Dos figuras de negro observan la imagen de un hombre malherido, torturado, que yace expuesto como en una lección de anatomía o preparado para una práctica forense, con el cuerpo plagado de cortes y llagas. Una fría luz de autopsia envuelve la escena y la convierte en un cuadro tenebrista, en imaginería barroca.
¿Qué ven, qué esperan ver? ¿La recreación hiperrealista de un cadáver, el patético icono del Crucificado desclavado, la corporeización de un misterio secular?
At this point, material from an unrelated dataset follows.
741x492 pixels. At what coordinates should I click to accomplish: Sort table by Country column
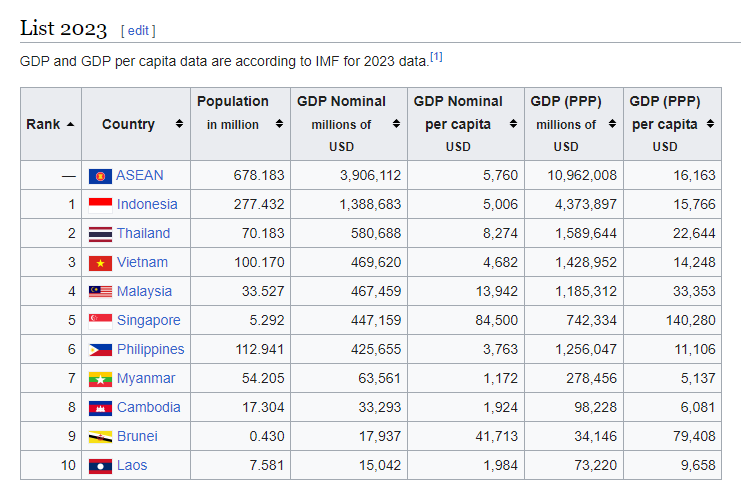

Para llegar a esta reproducción se ha partido de la impronta que la sangre de la víctima dejó en la sábana que le sirvió de sudario: confusas manchas que han sobrevivido a tres incendios y a la implacable degradación de los siglos. El salto del estampado a las tres dimensiones se nos antoja descomunal, un portento que tiene algo de monstruoso y de aberrante porque es el camino inverso del viaje que el cadáver realizó al imprimir su silueta en la tela. Desapareció -convertido en polvo, en ceniza, en alimento de otro avatar- dejando tras sí un rastro ensangrentado, y lo han obligado a regresar, a revivir ese inmenso dolor coagulado sobre la sábana que le sirvió de último abrigo con que paliar la frialdad inexorable de la muerte.
Mejor seguir siendo mancha en un tejido que reencarnar en símbolo sufriente.
A veces la piedad puede llegar a ser muy impía.